Facteurs génétiques et mode de vie sain en relation avec l’incidence et le pronostic des maladies hépatiques sévères dans la population chinoise

Facteurs génétiques et mode de vie sain en relation avec l’incidence et le pronostic des maladies hépatiques sévères dans la population chinoise

Les maladies hépatiques sévères (MHS), comprenant la cirrhose et le cancer du foie, constituent un fardeau majeur de santé publique en Chine. À l’échelle mondiale, ces pathologies figurent parmi les principales causes de mortalité, avec une contribution substantielle de la Chine. Malgré les progrès médicaux, la prévalence des MHS reste élevée, influencée par des facteurs tels que l’infection par le virus de l’hépatite B (VHB), la consommation d’alcool et les risques liés au mode de vie. Cette étude explore l’interaction entre la prédisposition génétique et les facteurs de mode de vie sain dans l’incidence et le pronostic des MHS en Chine.

Les données proviennent de la China Kadoorie Biobank (CKB), une étude de cohorte prospective incluant 504 009 participants âgés de 30 à 79 ans, recrutés dans 10 régions chinoises. Aucun participant ne présentait de cancer ou de pathologie hépatique au départ, avec un suivi moyen de 10 ans. Des modèles de régression de Cox ont estimé les rapports de risque (HR) d’incidence et de mortalité liées aux MHS, ajustés pour l’âge, le sexe, la région, l’éducation et l’auto-évaluation de la santé. Le risque génétique a été évalué via des variants des gènes HLA-DP/DQ associés au VHB, tandis que les facteurs de mode de vie sain incluaient le tabagisme, la consommation d’alcool, l’activité physique et l’adiposité centrale.

Les résultats montrent qu’un mode de vie sain réduit significativement le risque de MHS. Les participants avec 2, 3 et 4 facteurs sains présentaient respectivement 12 %, 26 % et 44 % de risque en moins par rapport à ceux avec 0–1 facteur. Ces associations inverses étaient cohérentes quel que soit le risque génétique, bien que plus marquées chez les individus à faible risque génétique. Par exemple, un risque réduit de 40 % était observé chez les personnes à faible risque génétique avec 4 facteurs sains, contre 33 % chez celles à haut risque. L’interaction entre risque génétique et mode de vie n’était pas significative, suggérant que les modifications du mode de vie sont bénéfiques indépendamment de la prédisposition génétique.

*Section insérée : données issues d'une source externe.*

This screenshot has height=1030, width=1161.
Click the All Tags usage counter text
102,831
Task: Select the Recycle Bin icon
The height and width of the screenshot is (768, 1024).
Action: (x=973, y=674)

L’étude a également examiné l’impact des facteurs de mode de vie sur les biomarqueurs hépatiques. L’indice de stéatose hépatique (FLI) et le score BARD (basé sur l’IMC, le rapport AST/ALT et le diabète) étaient inversement corrélés aux facteurs sains. Les participants avec 4 facteurs sains présentaient des scores FLI et BARD significativement plus bas. La réduction des scores BARD était plus prononcée chez les individus à faible risque génétique, soulignant le potentiel des interventions comportementales pour atténuer la fibrose hépatique dans ce sous-groupe.

Concernant le pronostic des MHS, un mode de vie sain était associé à une mortalité réduite après diagnostic. Chez les patients à faible risque génétique, 4 facteurs sains réduisaient le risque de décès de 41 %, bien que cette association ne soit pas significative chez ceux à haut risque, probablement en raison d’une puissance statistique limitée. L’arrêt du tabac, une consommation modérée d’alcool, l’activité physique et un tour de taille sain amélioraient indépendamment la survie.

Cette étude souligne l’importance des modifications du mode de vie pour réduire l’incidence et améliorer le pronostic des MHS, en particulier chez les individus à faible risque génétique. Les comportements sains, comme l’absence de tabagisme ou une consommation d’alcool modérée, réduisaient le risque de MHS de 20 % à 23 %. L’activité physique et la gestion du poids contribuaient également à des réductions modestes.

Ces résultats ont des implications cruciales pour les stratégies de santé publique en Chine, où la prévalence du VHB et des facteurs de risque liés au mode de vie reste élevée. La promotion de modes de vie sains, couplée à l’utilisation de biomarqueurs comme le FLI et le BARD pour le dépistage précoce, pourrait atténuer le fardeau des MHS. Des recherches futures devraient explorer l’impact des interventions comportementales sur le pronostic des patients à haut risque génétique et identifier d’autres facteurs génétiques et environnementaux modulant l’évolution des MHS. L’intégration de l’évaluation génétique et des modifications du mode de vie offre une approche prometteuse pour réduire l’incidence et la mortalité liées aux MHS en Chine.